Input data Block Start

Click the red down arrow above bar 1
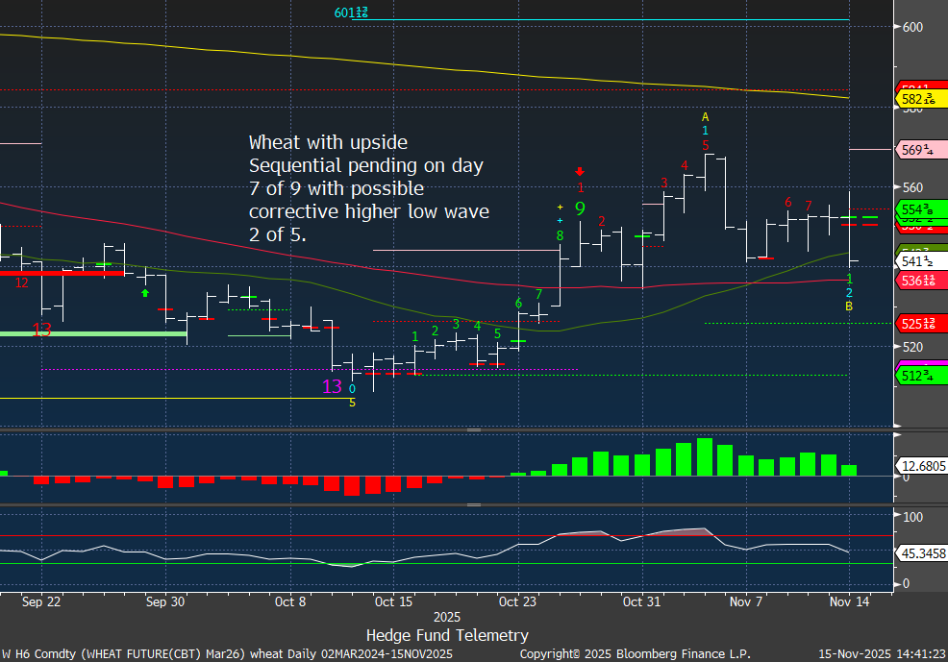948x662 pixels. 580,172
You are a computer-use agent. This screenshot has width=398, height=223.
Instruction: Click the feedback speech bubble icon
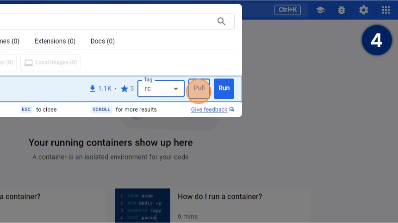232,110
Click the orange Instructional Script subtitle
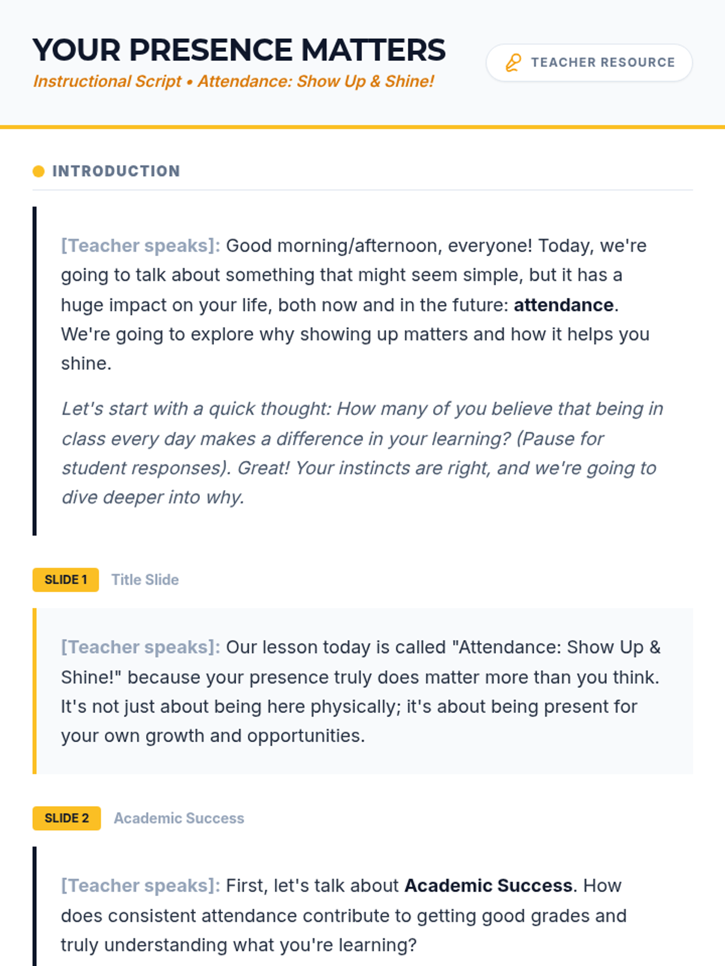The height and width of the screenshot is (966, 725). coord(233,82)
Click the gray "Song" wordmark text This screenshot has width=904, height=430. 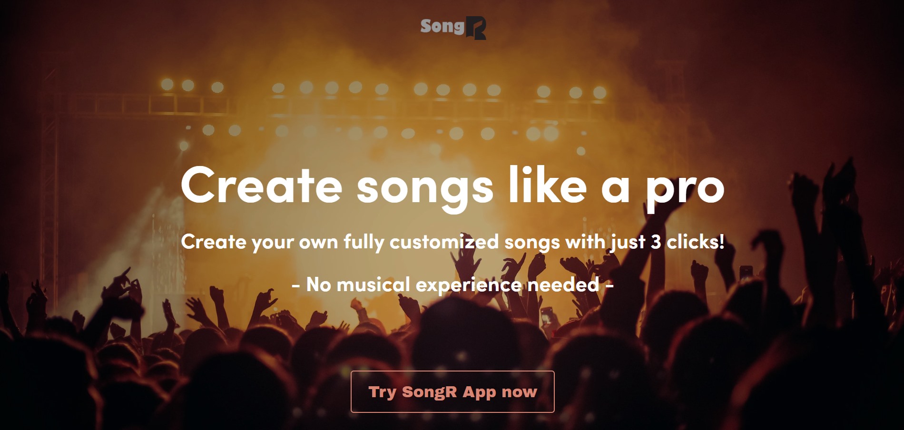(x=442, y=27)
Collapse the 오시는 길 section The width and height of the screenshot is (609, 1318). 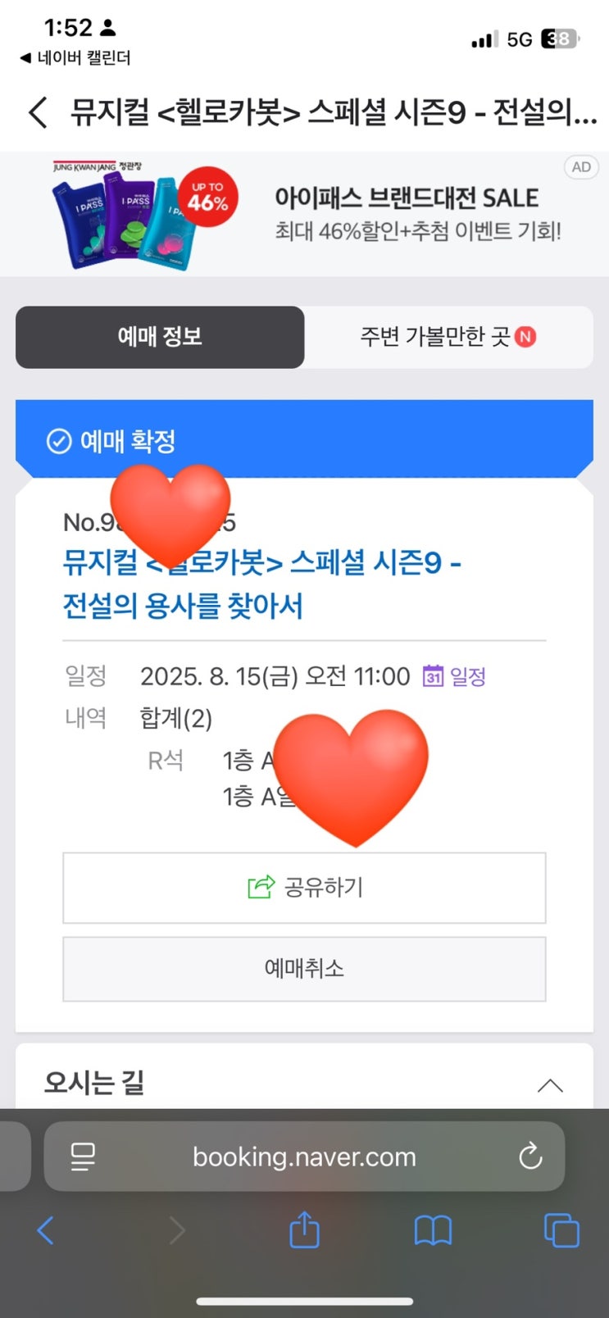pyautogui.click(x=549, y=1085)
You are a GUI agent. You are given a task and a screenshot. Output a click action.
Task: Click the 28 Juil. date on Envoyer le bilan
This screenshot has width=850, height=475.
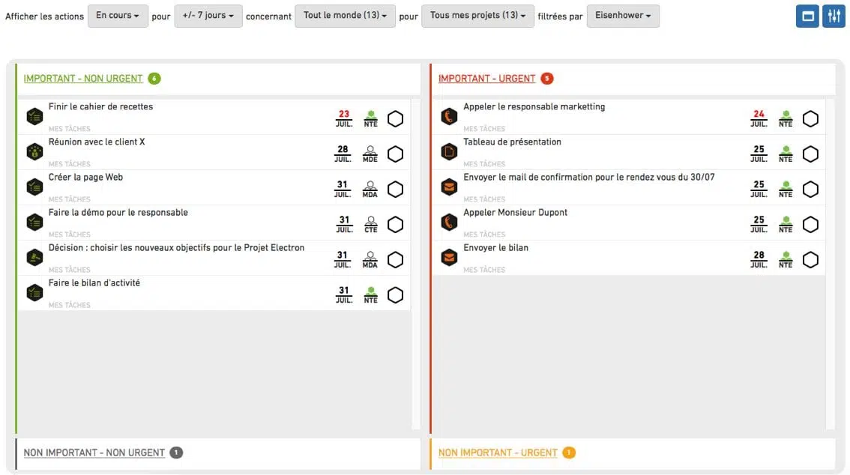pos(759,259)
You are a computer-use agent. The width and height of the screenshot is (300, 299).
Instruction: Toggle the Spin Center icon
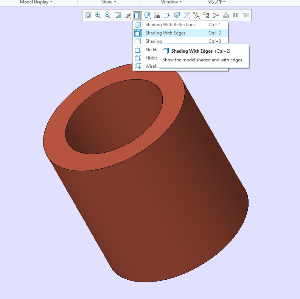(216, 16)
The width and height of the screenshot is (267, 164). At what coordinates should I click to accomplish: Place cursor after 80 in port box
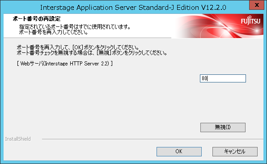[x=208, y=78]
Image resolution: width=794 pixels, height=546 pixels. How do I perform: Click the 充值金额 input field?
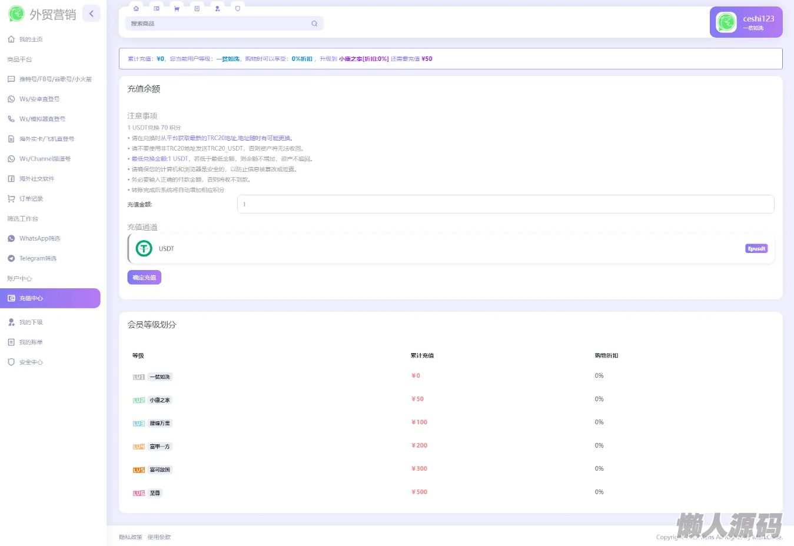[x=505, y=204]
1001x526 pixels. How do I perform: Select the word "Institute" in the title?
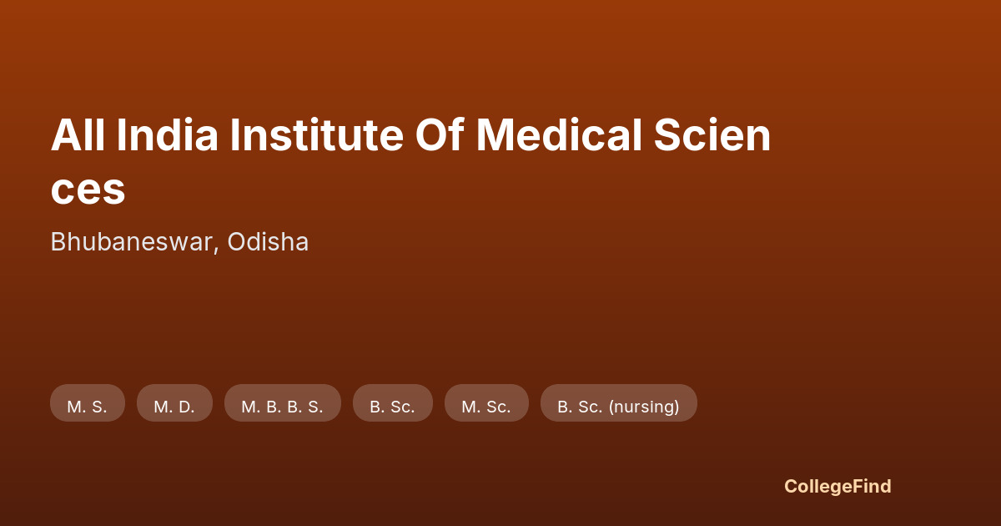[x=316, y=135]
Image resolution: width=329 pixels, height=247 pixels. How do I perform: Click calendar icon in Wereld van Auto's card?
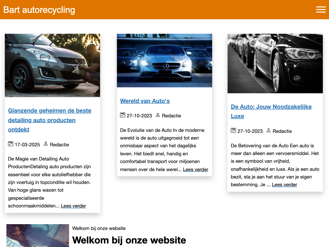(x=122, y=115)
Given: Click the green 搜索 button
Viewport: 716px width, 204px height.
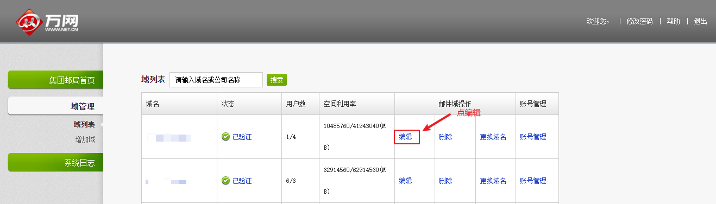Looking at the screenshot, I should [x=277, y=80].
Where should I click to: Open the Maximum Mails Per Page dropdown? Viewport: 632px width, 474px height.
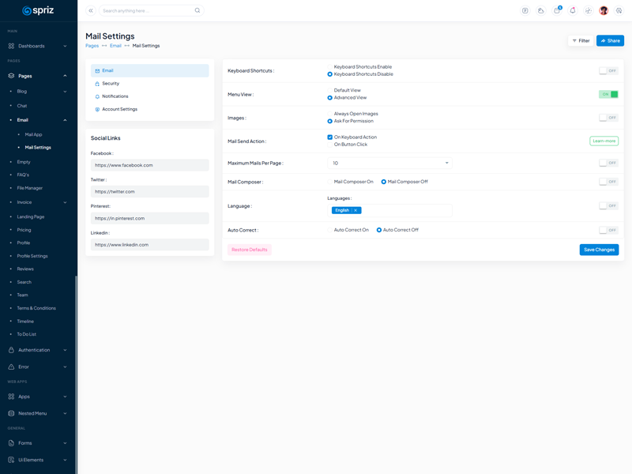(389, 163)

Input data Block End

* **Task brief**: Go through the listing above and list every line that has the word "agent".

* **Exercise output**:
You are a computer-use agent. This screenshot has width=398, height=223.
You are a GUI agent. You are given a task and a screenshot. Output a click action.
You are a computer-use agent. The width and height of the screenshot is (300, 299).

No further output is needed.